**STATED EXERCISE 1:**
According to the 1954 Tour de France team list, what was the strike during the 1954 Giro d'Italia called?
**STATED EXERCISE 2:**
Set down a passage of the 1954 Tour de France team list word for word, beginning with the words "As was the custom" and ending after "South West France.".

= List of teams and cyclists in the 1954 Tour de France =

List of cyclists

As was the custom since 1930, the 1954 Tour de France was contested by national and regional teams. Seven national teams were sent, with 10 cyclists each from France, the Netherlands, Belgium, Spain, Switzerland and Luxembourg/Austria (the latter a combined team). France additionally sent five regional teams from 10 cyclists each, divided into Center-North East France, West France, South East France, Ile de France and South West France.
The combined team Luxembourg/Austria consisted of six Luxembourgian cyclists, three Austrian cyclists and one from Liechtenstein. In total, 110 cyclists started the race.

Notable absents were the Italian cyclists. In Italy, new sponsors had entered the market, named "extra-sportives" because they did not sell a product directly related to the sport. During the 1954 Giro d'Italia, this caused a strike, the Bernina strike. After this, the Italian federation decided not to send a team to the 1954 Tour de France.

**DATASET CONTENT:**
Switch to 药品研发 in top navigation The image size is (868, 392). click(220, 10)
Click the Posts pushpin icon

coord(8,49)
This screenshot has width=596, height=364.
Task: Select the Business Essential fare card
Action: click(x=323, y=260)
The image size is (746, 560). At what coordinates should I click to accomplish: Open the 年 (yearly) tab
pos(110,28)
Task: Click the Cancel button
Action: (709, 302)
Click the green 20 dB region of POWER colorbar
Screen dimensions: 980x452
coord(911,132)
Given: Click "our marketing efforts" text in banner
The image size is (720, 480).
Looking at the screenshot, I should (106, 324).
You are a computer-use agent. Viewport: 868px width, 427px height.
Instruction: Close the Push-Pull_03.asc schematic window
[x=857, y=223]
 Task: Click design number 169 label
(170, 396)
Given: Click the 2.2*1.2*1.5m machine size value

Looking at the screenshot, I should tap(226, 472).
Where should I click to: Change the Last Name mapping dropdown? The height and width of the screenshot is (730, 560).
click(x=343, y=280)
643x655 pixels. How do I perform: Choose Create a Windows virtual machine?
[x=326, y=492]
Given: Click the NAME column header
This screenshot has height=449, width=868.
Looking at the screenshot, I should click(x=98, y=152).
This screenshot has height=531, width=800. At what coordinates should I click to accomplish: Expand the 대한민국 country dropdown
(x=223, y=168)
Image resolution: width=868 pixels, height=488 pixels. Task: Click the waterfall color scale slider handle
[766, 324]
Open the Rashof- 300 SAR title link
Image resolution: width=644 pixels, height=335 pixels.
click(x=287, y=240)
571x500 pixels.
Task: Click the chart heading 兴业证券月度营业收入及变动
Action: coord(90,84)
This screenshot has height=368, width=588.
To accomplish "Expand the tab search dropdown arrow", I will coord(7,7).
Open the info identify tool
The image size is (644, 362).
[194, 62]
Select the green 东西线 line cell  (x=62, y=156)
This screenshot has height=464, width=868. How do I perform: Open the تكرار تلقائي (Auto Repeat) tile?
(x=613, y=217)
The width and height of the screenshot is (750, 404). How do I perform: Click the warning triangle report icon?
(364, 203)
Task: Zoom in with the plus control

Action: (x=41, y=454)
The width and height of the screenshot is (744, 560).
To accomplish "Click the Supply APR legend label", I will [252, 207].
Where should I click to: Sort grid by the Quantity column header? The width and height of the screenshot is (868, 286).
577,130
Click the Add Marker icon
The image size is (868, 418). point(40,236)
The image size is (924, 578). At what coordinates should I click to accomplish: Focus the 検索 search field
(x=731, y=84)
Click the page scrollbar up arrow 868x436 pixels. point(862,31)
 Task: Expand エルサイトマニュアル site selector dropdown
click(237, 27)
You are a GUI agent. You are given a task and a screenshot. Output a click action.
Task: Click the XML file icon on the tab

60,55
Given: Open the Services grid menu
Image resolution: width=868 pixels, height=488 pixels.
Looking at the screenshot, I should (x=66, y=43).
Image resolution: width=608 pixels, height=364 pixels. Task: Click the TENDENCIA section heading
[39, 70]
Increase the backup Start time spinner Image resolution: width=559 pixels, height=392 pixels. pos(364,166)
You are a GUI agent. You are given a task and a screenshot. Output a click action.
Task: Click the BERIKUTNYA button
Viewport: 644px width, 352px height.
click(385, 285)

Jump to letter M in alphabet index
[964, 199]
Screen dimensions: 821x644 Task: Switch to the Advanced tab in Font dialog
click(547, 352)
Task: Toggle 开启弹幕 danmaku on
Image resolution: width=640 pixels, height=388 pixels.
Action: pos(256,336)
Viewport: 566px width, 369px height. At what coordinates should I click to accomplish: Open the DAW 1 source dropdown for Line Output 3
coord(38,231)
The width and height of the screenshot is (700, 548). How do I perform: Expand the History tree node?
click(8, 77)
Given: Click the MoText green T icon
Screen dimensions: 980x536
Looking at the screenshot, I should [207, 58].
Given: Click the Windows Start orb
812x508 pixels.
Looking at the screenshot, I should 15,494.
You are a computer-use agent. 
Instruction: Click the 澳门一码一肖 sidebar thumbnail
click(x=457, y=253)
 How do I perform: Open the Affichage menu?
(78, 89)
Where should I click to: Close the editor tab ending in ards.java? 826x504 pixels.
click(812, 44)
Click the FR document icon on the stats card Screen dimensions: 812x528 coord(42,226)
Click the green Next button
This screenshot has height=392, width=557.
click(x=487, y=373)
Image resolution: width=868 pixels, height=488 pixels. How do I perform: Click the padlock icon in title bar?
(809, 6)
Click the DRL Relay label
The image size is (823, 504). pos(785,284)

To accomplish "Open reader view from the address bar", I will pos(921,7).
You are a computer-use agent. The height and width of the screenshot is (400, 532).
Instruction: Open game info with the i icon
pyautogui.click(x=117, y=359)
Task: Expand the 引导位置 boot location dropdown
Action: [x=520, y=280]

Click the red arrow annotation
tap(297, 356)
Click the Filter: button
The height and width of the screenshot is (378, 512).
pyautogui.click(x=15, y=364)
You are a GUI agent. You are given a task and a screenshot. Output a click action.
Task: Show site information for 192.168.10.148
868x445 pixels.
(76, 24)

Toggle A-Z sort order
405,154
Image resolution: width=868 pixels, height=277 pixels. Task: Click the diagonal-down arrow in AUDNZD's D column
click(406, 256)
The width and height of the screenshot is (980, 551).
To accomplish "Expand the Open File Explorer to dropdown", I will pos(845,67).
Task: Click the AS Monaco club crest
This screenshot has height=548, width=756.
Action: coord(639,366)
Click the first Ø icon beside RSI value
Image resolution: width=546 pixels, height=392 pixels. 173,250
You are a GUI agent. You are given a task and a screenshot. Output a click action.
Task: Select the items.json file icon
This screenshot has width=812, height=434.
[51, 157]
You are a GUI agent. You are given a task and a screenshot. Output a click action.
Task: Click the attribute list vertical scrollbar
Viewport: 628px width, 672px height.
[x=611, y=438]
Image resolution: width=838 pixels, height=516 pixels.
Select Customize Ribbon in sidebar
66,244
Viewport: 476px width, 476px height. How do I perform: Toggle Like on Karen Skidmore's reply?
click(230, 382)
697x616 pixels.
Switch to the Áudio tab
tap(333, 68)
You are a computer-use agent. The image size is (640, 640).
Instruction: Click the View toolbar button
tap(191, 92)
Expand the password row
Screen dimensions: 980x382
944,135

**WRITTEN ANSWER 1:**
The Bernina strike.

**WRITTEN ANSWER 2:**
As was the custom since 1930, the 1954 Tour de France was contested by national and regional teams. Seven national teams were sent, with 10 cyclists each from France, the Netherlands, Belgium, Spain, Switzerland and Luxembourg/Austria (the latter a combined team). France additionally sent five regional teams from 10 cyclists each, divided into Center-North East France, West France, South East France, Ile de France and South West France.